Prayers for the Stolen is blunt to the point of crassness and riddled with manipulative cliché.
Making its way over to NYFF after picking up a “Special Mention” in Cannes’ Un Certain Regard section some months back, Tatiana Huezo’s Prayers for the Stolen is the sort of movie that thrives at American and European film festivals, though one has a hard time imagining other contexts in which audiences would eagerly seek it out. Undeterred, Netflix has snatched up the U.S. rights to this title, surely with Foreign Language Oscar aspirations (quite possible knowing Academy tastes), and Prayers for the Stolen will soon be granted a life outside the insular festival circuit where it has been praised.

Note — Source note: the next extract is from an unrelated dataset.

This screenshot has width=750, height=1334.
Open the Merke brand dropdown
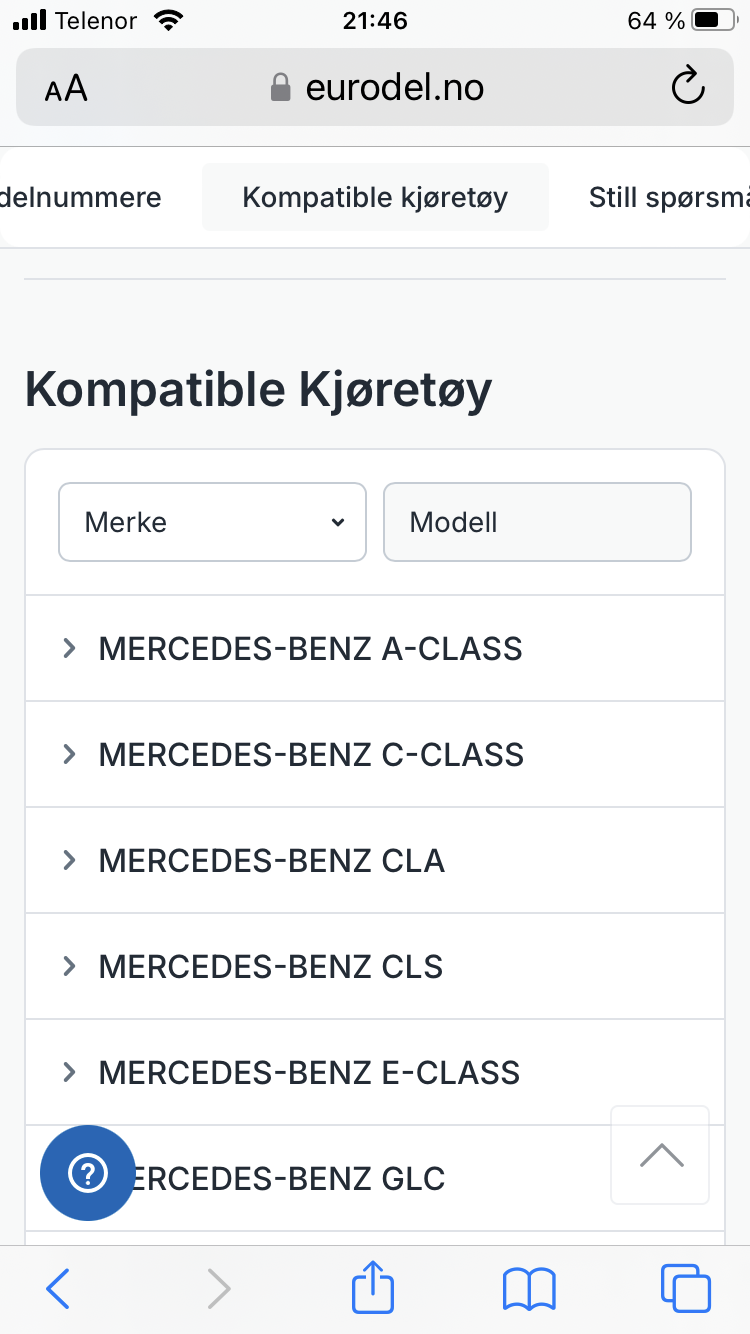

An unsurprising acquisition, Prayers for the Stolen is shot in the competent-yet-undynamic styling that characterizes all Netflix content (one has to guess that a certain tier of independent filmmaker’s visual aesthetic is now beholden to the streaming service’s approved cameras and capture requirements, whether they officially have distribution with them or not), while offering up a Very Political narrative built atop a neutral, humanist ideology (i.e. nothing). On paper a hard movie to deride, Prayers for the Stolen is set in a rural Mexican town mostly populated by women and girls working in opium fields, the male populace largely departed for better-paying work in the U.S. Preying upon this desperation and vulnerability, the cartel controls the region and its people through terror and dehumanizing violence, committing casual femicide and frequently kidnapping young girls for trafficking. Huezo presents her bleak tale (drawn from the 2014 novel by Jennifer Clement) through the semi-mystified perspective of a pre-adolescent girl on the verge of puberty, her coming-of-age placing her in immediate danger of Cartel victimization, but also inevitably spurring on yearnings for adult freedoms her mother won’t allow. Full of manipulative cliché (we’re there to witness the first time this girl menstruates) and standard loss of innocent-isms, Prayers for the Stolen seems to think that it’s re-empowering its young protagonists by removing them from larger sociopolitical context and instead lasering in on their miseries and lost potential (our lead character is naturally fiery and precocious). Blunt to the point of crassness at times, Prayers for the Stolen pretends to grant access to an overlooked story, but instead of provoking, it reassures, the only conclusion it confidently comes to being “cartels are bad.” A comfortable fit within the xenophobic myopia of the festival purview, Prayers for the Stolen isn’t likely to offer much appeal elsewhere.
You can currently stream Tatiana Huezo’s Prayers for the Stolen on Netflix.